Contact: Jana Smith, Director of Strategic Communication for R&D, (405) 325-1322,

NORMAN -- A University of Oklahoma pilot program created by the Office of the Vice President for Research on the Norman campus supports dynamic and innovative research and creative activity projects proposed by faculty to advance scholarship focused on the arts, fine arts and humanities. Each year, two or three faculty are selected to receive a fellowship that significantly transforms a research program and makes notable contributions to the field.

“The arts, fine arts and humanities are vitally important components of the OU scholarly enterprise, and the pilot program reflects this fact by providing financial support for faculty to pursue their most innovative ideas,” says Kelvin Droegemeier, OU vice president for research.

The three award winners this year are Erik Braun, assistant professor of Religious Studies; Jennifer Davis Cline, associate professor of History; and W. Jackson Rushing III, professor of Art and Art History. These fellowships will allow each of the recipients to focus on a specific project during the course of a semester. At the end of the semester, they will conduct a public performance, lecture or presentation related to their project.

Braun’s book, A Great Awakening: Buddhist Meditation and the Secular Enchantment of the Modern World, will be the first to analyze meditation’s recent development into an influential force in American culture. The study is a blend of historical and ethnographic research in the fields of Asian and American Buddhist movements, psychology and neurology. He argues that meditation in the United States shapes and supports an unprecedented focus on human flourishing in this life, justified by a perception of meditation as a tool to change the brain and so improve the self. The phenomenal growth of such meditation comprises a “great awakening” that is secular and scientific, yet spiritual. Braun will present his research in a lecture when completed.

Davis Cline is writing a book on legal and literary representations of libertines in France and its American empire, 1623-1804. She will spend the fall 2014 semester conducting research in the French colonial judicial and police archives conserved in Montreal, Quebec City, New Orleans, Guadeloupe and Martinique. These archives abound in the stories of ordinary people whose personal behavior challenged social structure and political order, revealing how debates over individual liberties shaped the law, families and empires in the modern world. Davis Cline will present her research project in a lecture when completed.

Rushing will engage in research leading to an exhibition and book tentatively titled Generations: Modern Pueblo Painting. The focus of the exhibition will be 20th century Pueblo Indian watercolors made by three generations of modern artists.
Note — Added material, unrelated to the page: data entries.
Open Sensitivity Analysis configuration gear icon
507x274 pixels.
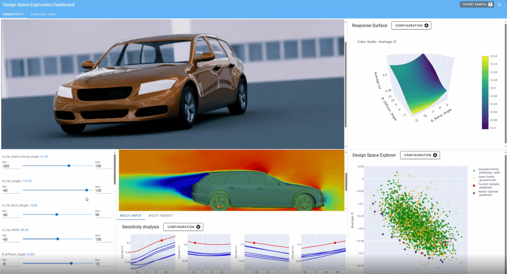point(197,227)
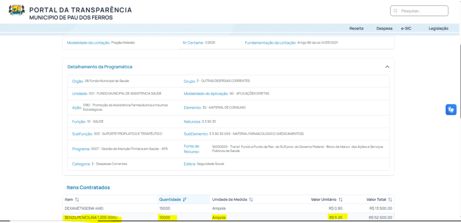Screen dimensions: 461x223
Task: Click the Quantidade column sort icon
Action: pos(185,200)
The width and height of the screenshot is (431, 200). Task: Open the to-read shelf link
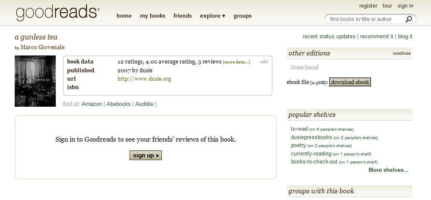[x=299, y=129]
In this context “modern” signifies paintings produced in secular contexts that nonetheless embody indigenous cultural and spiritual values. Although partly the result of interaction with White patrons, these modern Pueblo paintings reveal indigenous ways of knowing the world and they reify Pueblo resistance to assimilation. Rushing will give a lecture on his research project when it is complete. An exhibition is scheduled at the Fred Jones Jr. Museum of Art in 2017.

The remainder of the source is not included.